New Zealand clears its last COVID-19 case and will lift all coronavirus restrictions

New Zealand clears its last COVID-19 case and will lift all coronavirus restrictions

New Zealand street Wellington
People walk on a street in Wellington's Central Business District on May 14, 2020. (File photo: AFP/Marty Melville) 

WELLINGTON: New Zealand's Prime Minister Jacinda Ardern said on Monday (Jun 8) that all COVID-19 measures in the country will be lifted from Tuesday, barring border closure restrictions, as the coronavirus had been eliminated from the country.

The country would move to national alert level 1 from midnight on Monday, Ardern said in a news conference.

She said public and private events can go on without restrictions, retail and hospitality sectors can operate normally, and all public transport can resume.

"While we’re in a safer, stronger position there’s still no easy path back to pre-COVID life, but the determination and focus we have had on our health response will now be vested in our economic rebuild," Ardern said.

"While the job is not done, there is no denying this is a milestone. So can I finish with a very simple 'Thank you, New Zealand'."

READ: 'We have won that battle': New Zealand PM on COVID-19 transmission

READ: Crewcuts and catch-ups as New Zealand COVID-19 lockdown ends

The South Pacific nation of about 5 million people is emerging from the pandemic while big economies such as Brazil, Britain, India and the United States grapple with the spreading virus.

"We are confident we have eliminated transmission of the virus in New Zealand for now, but elimination is not a point in time, it is a sustained effort," Ardern added.

Health authorities announced on Monday that the nation no longer had active COVID-19 cases after the country's final patient was given the all-clear and released from isolation.

The milestone was "really good news" and an achievement the whole of New Zealand could take heart from, health department director-general Ashley Bloomfield said.
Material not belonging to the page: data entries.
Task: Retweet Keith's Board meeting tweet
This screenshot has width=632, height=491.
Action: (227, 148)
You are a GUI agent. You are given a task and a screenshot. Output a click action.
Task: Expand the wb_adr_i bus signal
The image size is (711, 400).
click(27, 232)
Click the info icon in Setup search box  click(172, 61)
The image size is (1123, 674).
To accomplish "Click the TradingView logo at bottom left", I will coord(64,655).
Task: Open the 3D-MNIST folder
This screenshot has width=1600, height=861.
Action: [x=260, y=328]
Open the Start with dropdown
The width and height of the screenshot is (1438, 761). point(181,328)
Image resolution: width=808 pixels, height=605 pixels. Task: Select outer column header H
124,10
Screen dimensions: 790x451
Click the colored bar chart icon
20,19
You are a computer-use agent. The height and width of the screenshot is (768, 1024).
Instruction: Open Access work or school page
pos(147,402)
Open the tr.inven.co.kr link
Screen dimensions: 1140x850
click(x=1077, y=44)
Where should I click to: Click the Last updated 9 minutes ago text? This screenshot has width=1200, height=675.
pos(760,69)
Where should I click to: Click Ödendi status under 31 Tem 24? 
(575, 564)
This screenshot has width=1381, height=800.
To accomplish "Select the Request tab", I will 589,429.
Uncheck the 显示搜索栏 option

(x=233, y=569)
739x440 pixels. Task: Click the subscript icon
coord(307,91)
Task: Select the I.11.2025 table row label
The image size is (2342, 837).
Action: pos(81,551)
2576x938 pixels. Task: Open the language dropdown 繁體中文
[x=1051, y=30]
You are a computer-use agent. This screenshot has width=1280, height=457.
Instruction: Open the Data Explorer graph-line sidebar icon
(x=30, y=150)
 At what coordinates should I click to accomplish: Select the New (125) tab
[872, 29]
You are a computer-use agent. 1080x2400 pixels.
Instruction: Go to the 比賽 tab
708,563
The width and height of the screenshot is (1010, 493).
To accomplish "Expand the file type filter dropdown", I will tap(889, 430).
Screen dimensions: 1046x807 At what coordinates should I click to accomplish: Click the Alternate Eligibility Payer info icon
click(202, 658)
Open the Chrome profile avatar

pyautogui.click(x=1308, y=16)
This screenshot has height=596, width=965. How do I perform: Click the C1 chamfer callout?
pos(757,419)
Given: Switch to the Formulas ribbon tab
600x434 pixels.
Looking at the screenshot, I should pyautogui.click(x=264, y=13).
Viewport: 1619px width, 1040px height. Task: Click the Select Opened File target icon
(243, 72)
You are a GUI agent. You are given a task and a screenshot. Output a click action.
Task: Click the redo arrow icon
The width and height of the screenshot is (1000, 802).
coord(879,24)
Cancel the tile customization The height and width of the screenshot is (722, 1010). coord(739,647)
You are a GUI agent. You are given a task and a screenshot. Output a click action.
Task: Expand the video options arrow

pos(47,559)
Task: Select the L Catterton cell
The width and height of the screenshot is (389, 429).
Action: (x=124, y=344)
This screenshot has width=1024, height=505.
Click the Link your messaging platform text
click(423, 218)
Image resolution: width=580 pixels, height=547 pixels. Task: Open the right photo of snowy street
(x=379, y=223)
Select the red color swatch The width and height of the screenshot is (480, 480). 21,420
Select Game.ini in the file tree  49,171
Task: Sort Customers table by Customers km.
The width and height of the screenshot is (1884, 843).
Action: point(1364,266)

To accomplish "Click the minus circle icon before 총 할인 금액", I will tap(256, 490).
"Having no active cases for the first time since Feb 28 is certainly a significant mark in our journey but, as we've previously said, ongoing vigilance against COVID-19 will continue to be essential," he said in a statement.

New Zealand has won praise for its handling of the pandemic, which involved a strict seven-week lockdown that ended last month after the virus was contained.

The country has reported 1,154 confirmed cases and 22 deaths from the disease.

READ: Commentary: Contact tracing holds key to eliminating COVID-19 in post-lockdown New Zealand

There have been no new infections for 17 days and, until Monday, just one active case for more than a week.

Details of the final patient were not released for privacy reasons but it is believed to be a woman aged in her 50s who was linked to a cluster at an Auckland nursing home.

"(The) remaining case has been symptom-free for 48 hours and is regarded as recovered. The person has now been released from isolation," the health department said.

SUPER RUGBY RESTARTS WITH CROWDS

Fans will be allowed in unrestricted numbers when Super Rugby resumes in New Zealand this weekend, organisers said on Monday, hailing the move as a world first after professional sports' coronavirus shutdowns.

"We're incredibly proud, and grateful, to be the first professional sports competition in the world to be in a position to have our teams play in front of their fans again," New Zealand Rugby chief Mark Robinson said.

"It's going to be a very special and unique competition and it's fitting that New Zealanders now have a chance to be part of it."

READ: Burgers, fries and coffee: New Zealanders rush for fast food as COVID-19 lockdown eases

Super Rugby Aotearoa involves New Zealand's five teams and has been established as a temporary domestic replacement for the southern hemisphere club tournament, which is suspended due to the COVID-19 pandemic.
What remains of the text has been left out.